=== RECORDS SUPPLIED ===

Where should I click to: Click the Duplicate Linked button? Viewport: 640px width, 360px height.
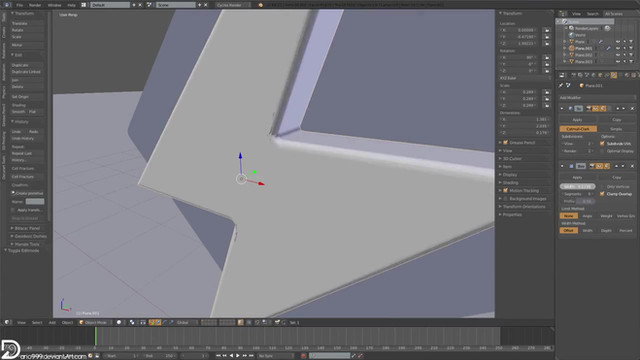[x=27, y=72]
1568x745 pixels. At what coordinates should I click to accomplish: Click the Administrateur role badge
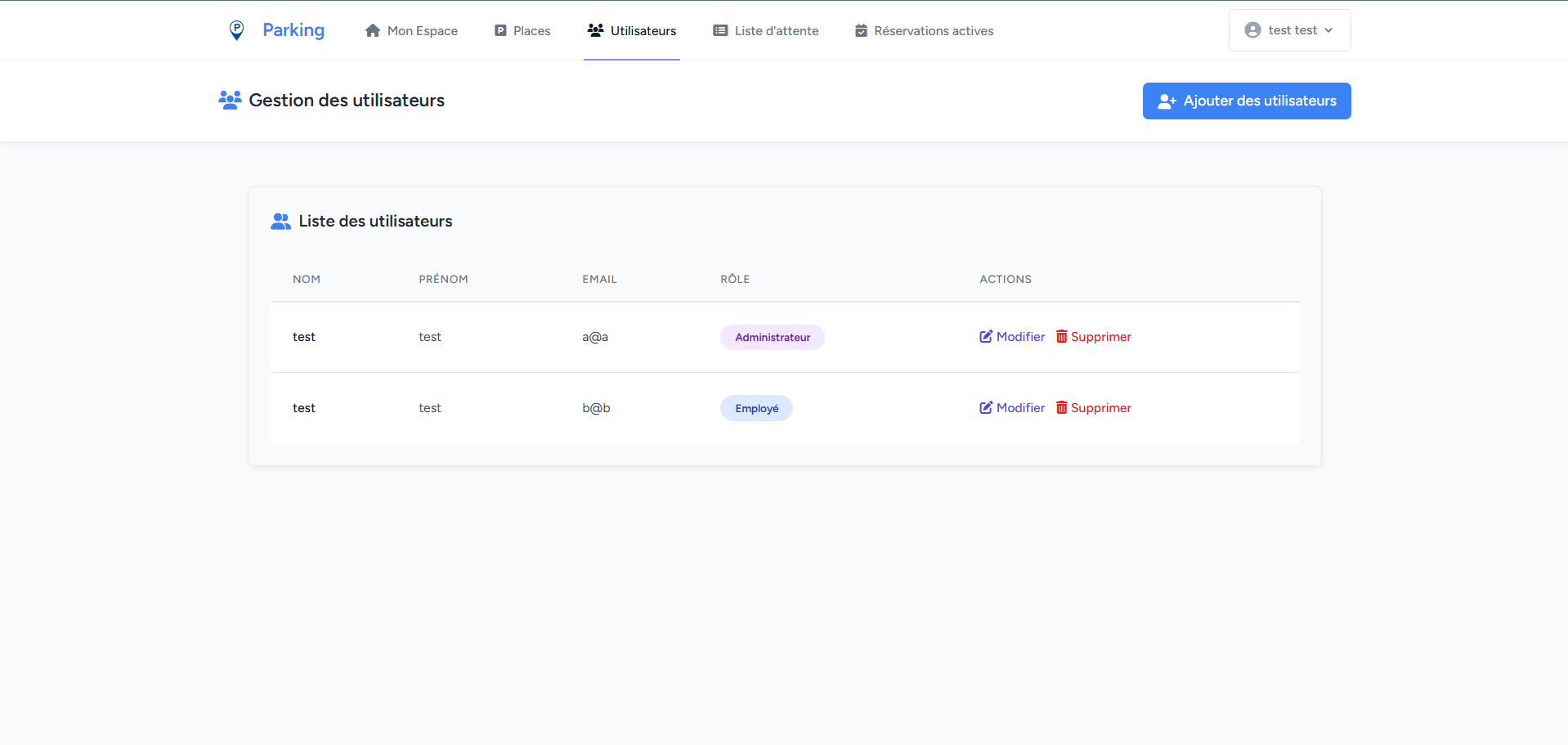pos(772,337)
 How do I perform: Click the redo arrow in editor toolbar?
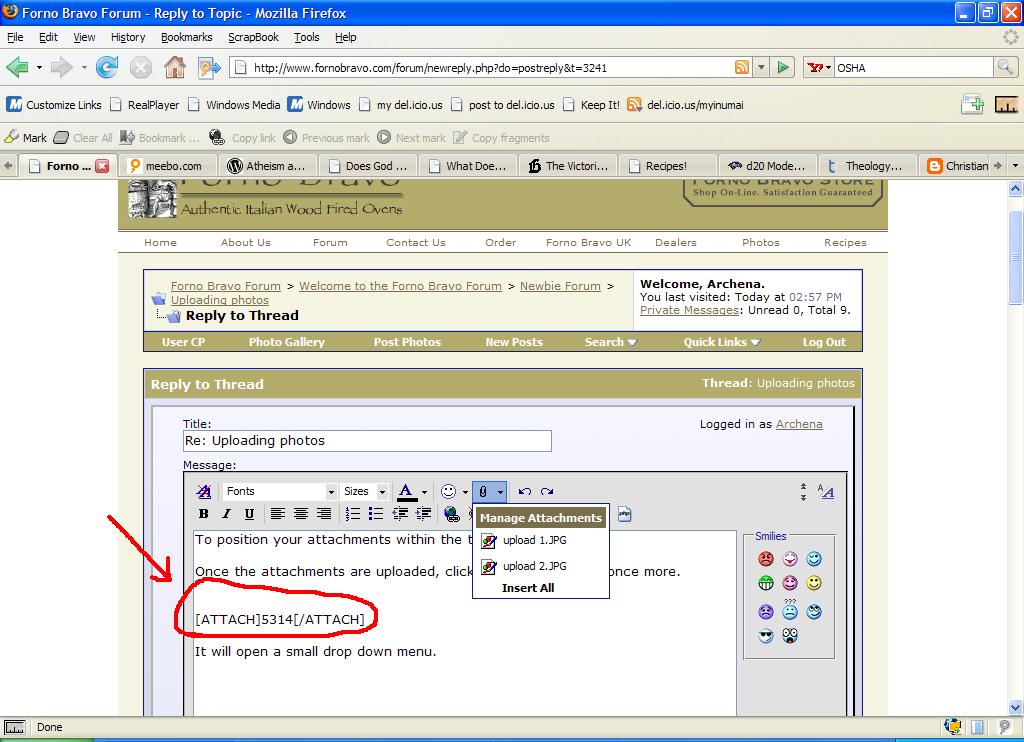(x=547, y=491)
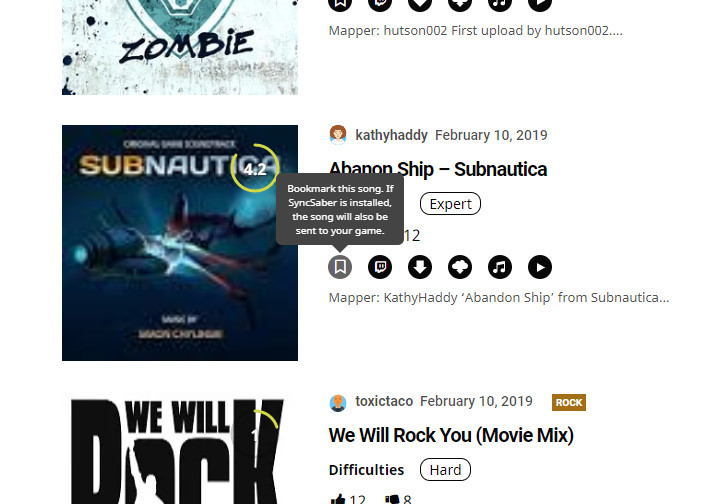Screen dimensions: 719x504
Task: Click the music note preview icon for Subnautica
Action: click(x=500, y=267)
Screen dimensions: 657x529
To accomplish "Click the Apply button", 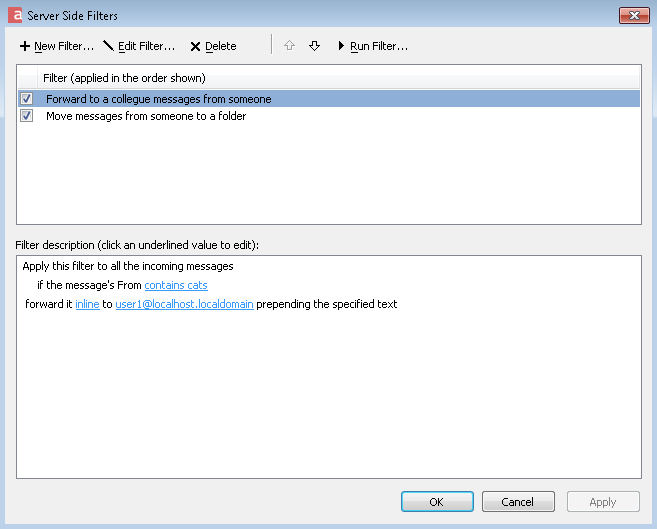I will (x=603, y=501).
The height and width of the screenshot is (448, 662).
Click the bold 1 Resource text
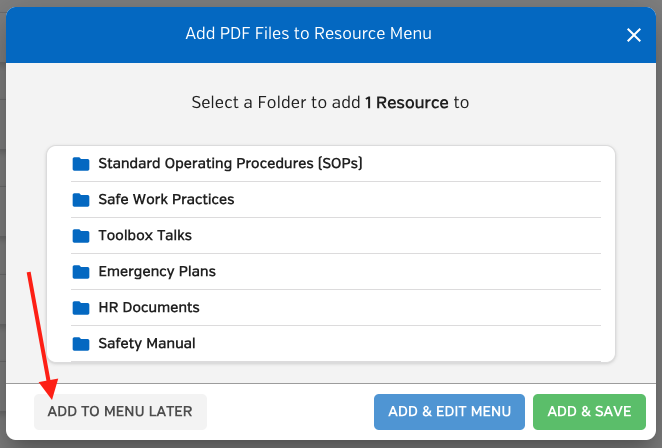407,103
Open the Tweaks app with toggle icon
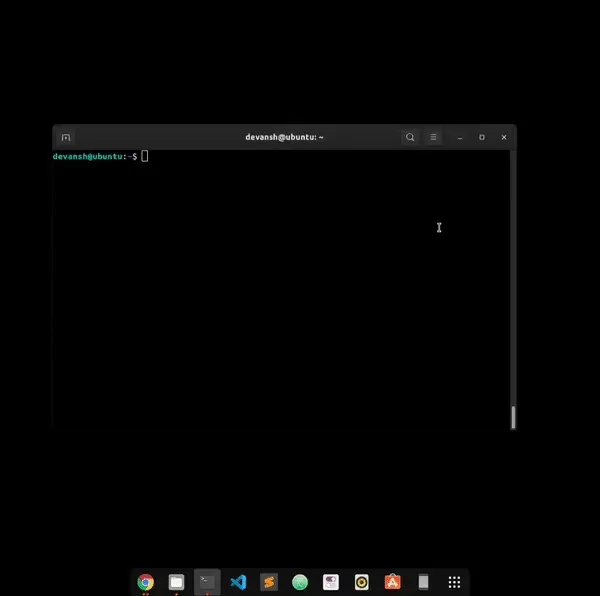The width and height of the screenshot is (600, 596). click(x=331, y=582)
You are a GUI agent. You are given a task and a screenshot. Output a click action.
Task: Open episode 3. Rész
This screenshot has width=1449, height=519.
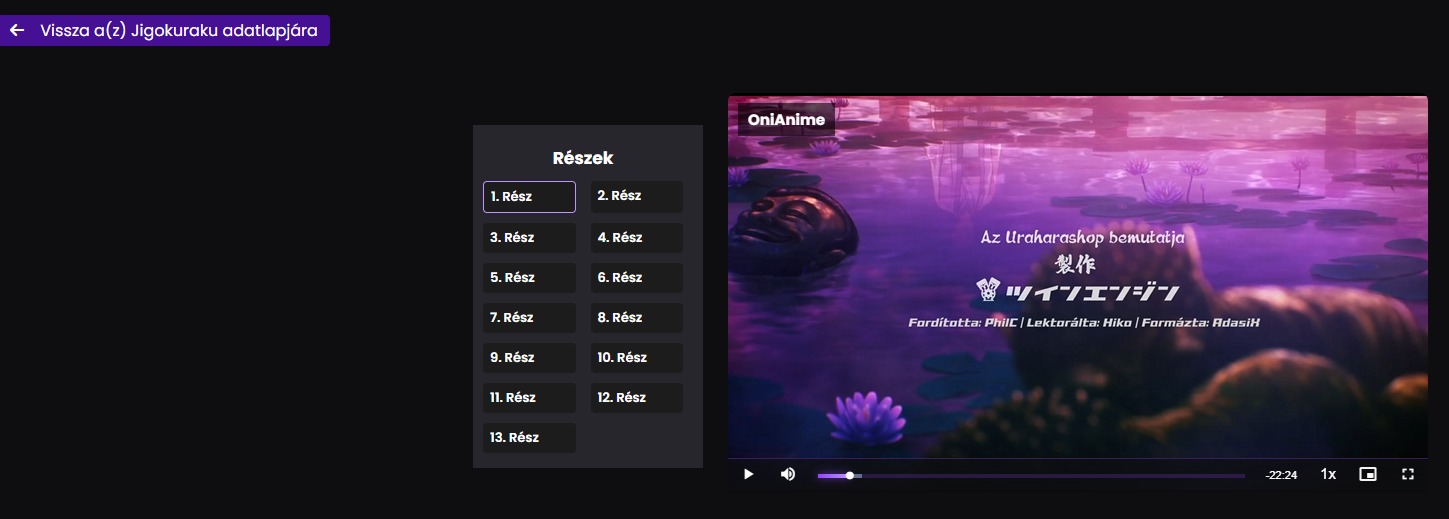pos(529,238)
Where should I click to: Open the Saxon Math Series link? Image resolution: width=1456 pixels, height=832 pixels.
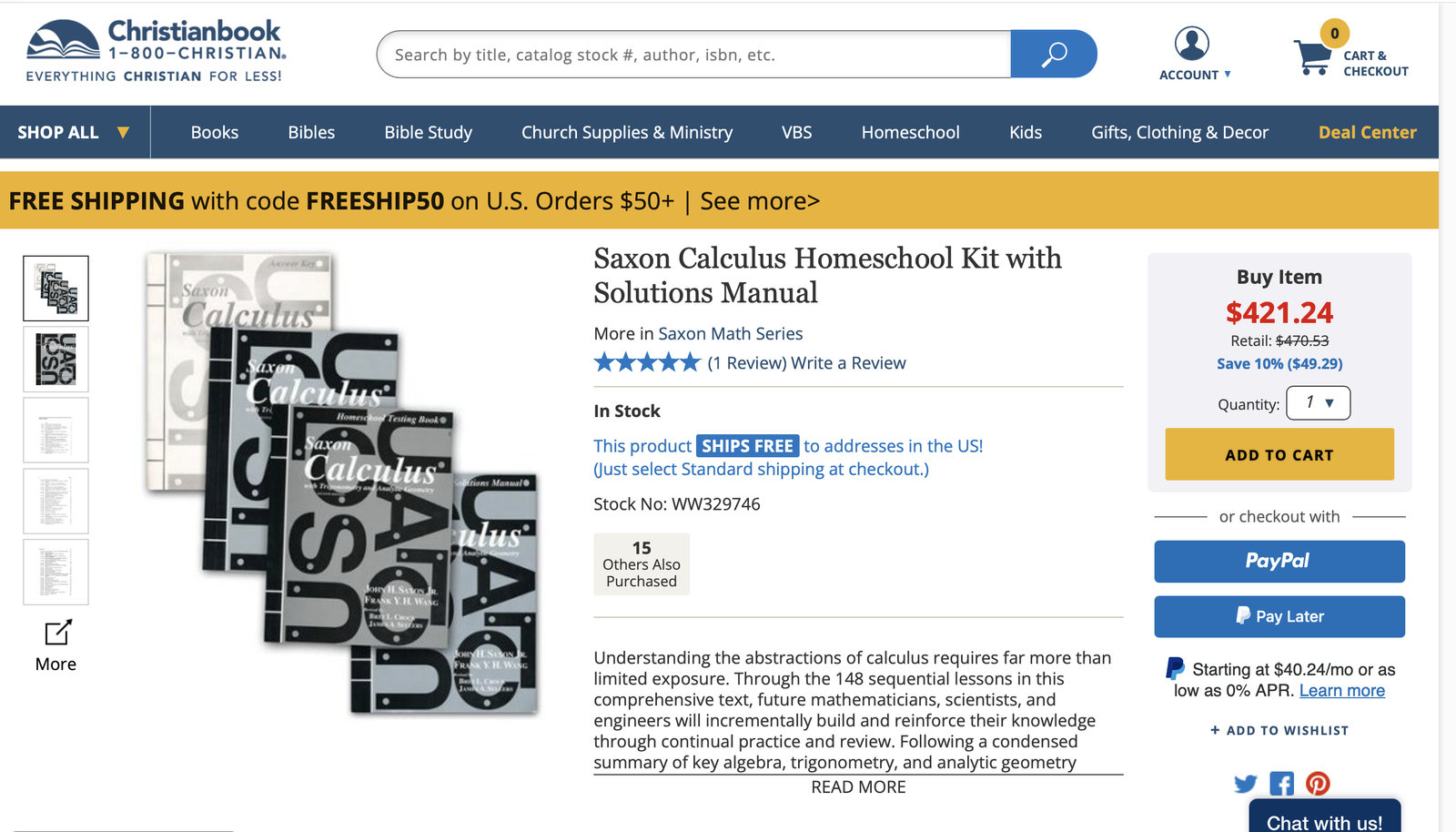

===

▶ THE TASK:
Only the lines from the one with "Task: Open episode 3. Rész" through the end of the listing should be transcribed, exactly and without pictures.

▶ EXERCISE SOLUTION:
Task: Open episode 3. Rész
This screenshot has width=1449, height=519.
pos(529,238)
Where should I click to: Open the Saxon Math Series link? Image resolution: width=1456 pixels, height=832 pixels.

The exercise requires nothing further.